The business was still feeling the pressures from its first bankruptcy filing in 2015. RadioShack has always been struggling to compete with its rivals. The company tried to coordinate a transition from brick-and-mortar concepts to e-commerce, but with no positive results. Other issues derived from diminished store traffic of customers. According to undisclosed sources that are familiar with this private process, the bankruptcy protection has high chances to end up in liquidation.
The Delaware court received the bankruptcy filing according to which General Wireless possessed liabilities and assets in the $100 million range to $500 million. As a consequence, RadioShack is going to close around 200 stores that are dragging the business down. The other 1,300 open locations will be the subject of a reevaluation. The company will assess under which format to continue its activity there.

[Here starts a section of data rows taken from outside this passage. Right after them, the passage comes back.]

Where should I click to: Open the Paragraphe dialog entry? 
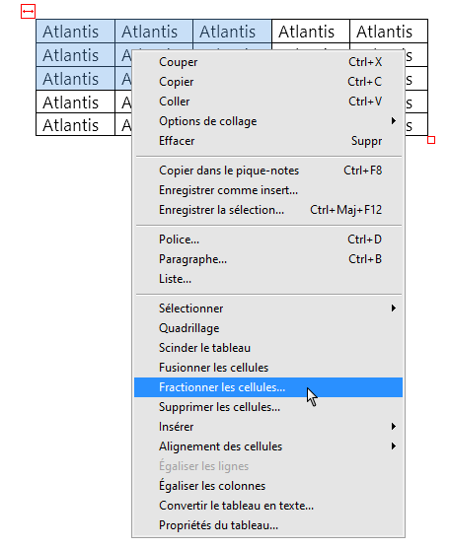coord(268,259)
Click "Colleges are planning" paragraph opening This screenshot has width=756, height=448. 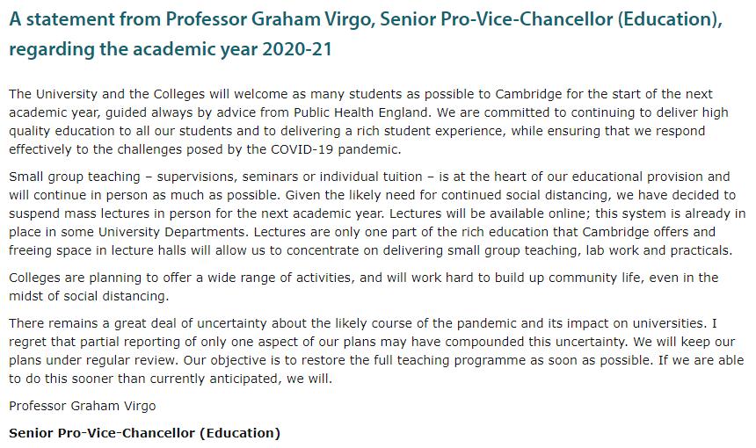[x=76, y=278]
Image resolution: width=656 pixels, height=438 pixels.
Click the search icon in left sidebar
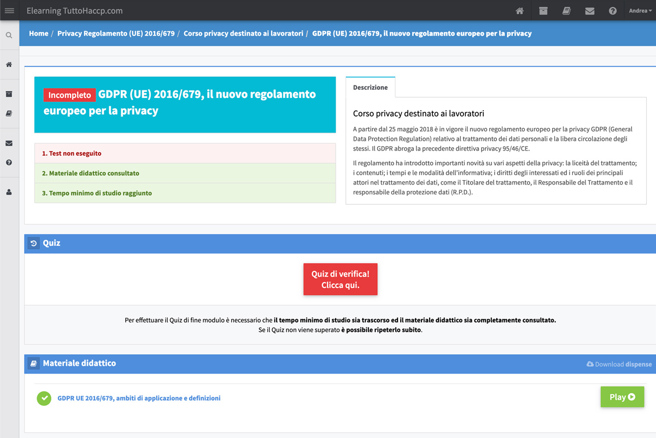[9, 36]

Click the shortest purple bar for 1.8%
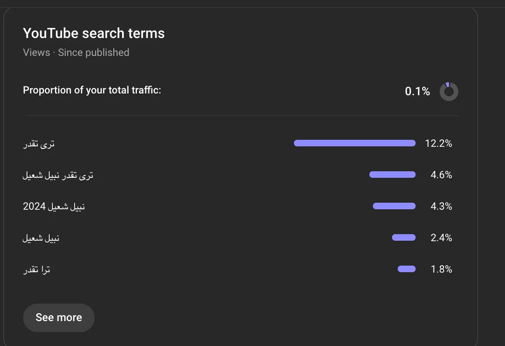coord(406,269)
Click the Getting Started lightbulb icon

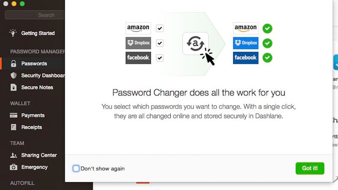point(13,33)
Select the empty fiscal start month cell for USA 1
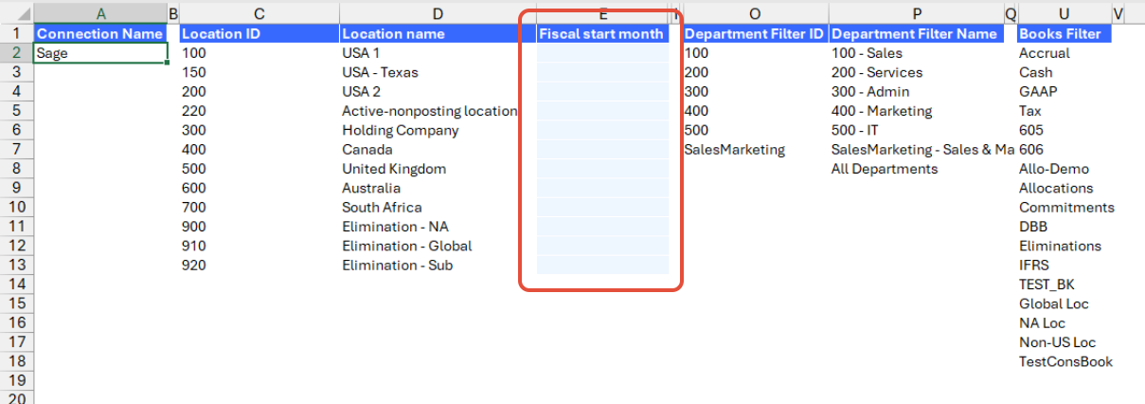This screenshot has height=404, width=1145. (602, 53)
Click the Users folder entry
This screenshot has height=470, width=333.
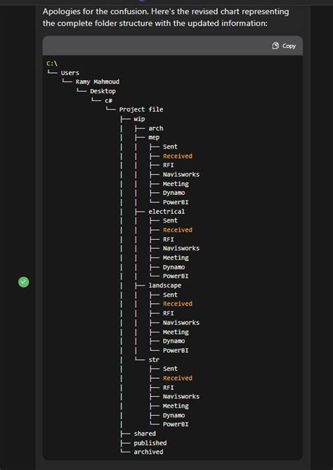coord(70,73)
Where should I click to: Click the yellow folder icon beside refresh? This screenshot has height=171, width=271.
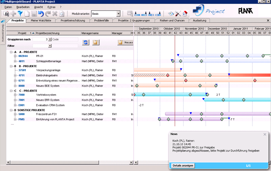tap(96, 42)
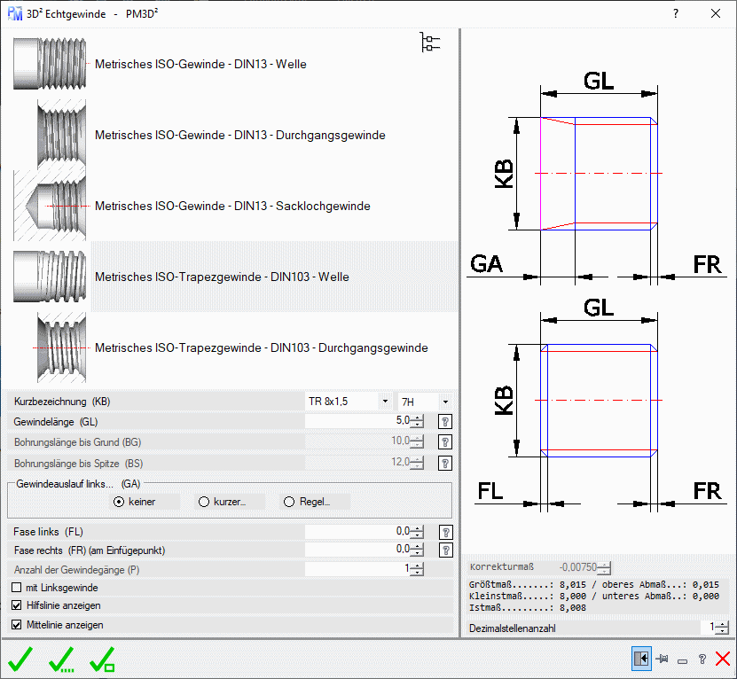The height and width of the screenshot is (679, 737).
Task: Collapse the preview panel using the arrow icon
Action: [641, 659]
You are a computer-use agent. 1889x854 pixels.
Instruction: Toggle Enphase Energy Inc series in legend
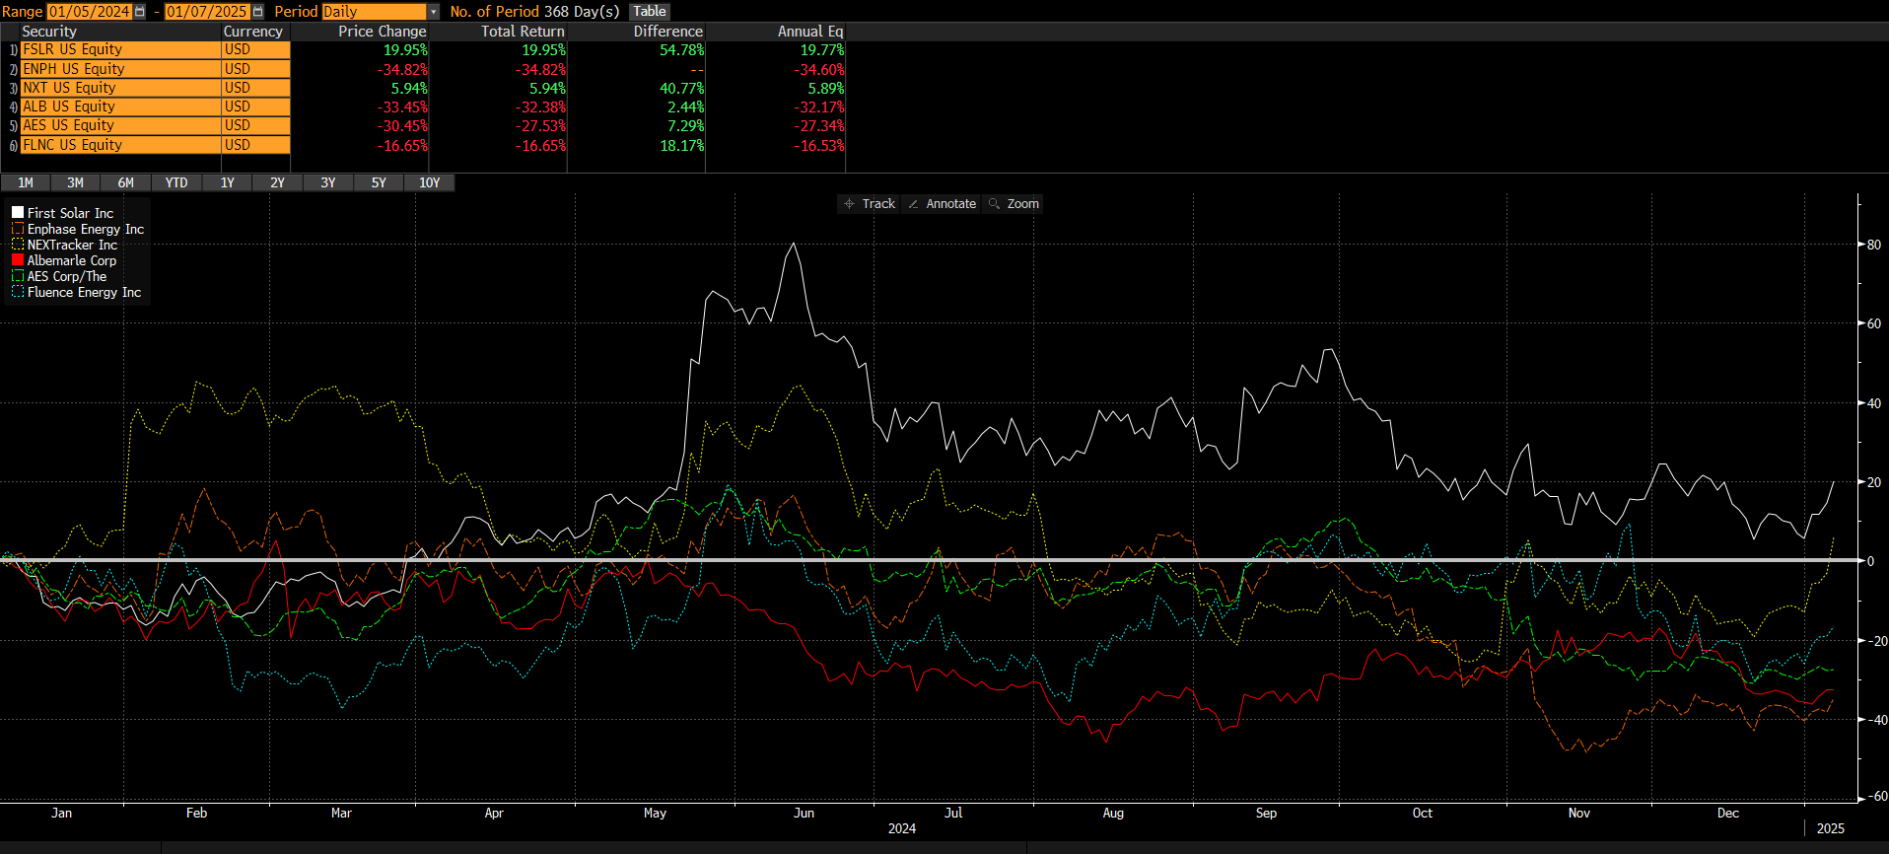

Moreover, another statement on behalf of the wireless provider mentioned that Sprint Inc. is going to have several hundred stores under its own brand from now on. Sprint declared that the financial struggles at RadioShack are not the result of the performance of its product sales.
The main issue was that the chain of stores got its customers familiar with massive discounts. Thus, consumers refrained from shopping unless they caught attractive price drops. Moreover, another agent of bankruptcy protection was played by the influx of fake goods that entered the U.S. market from manufacturers abroad.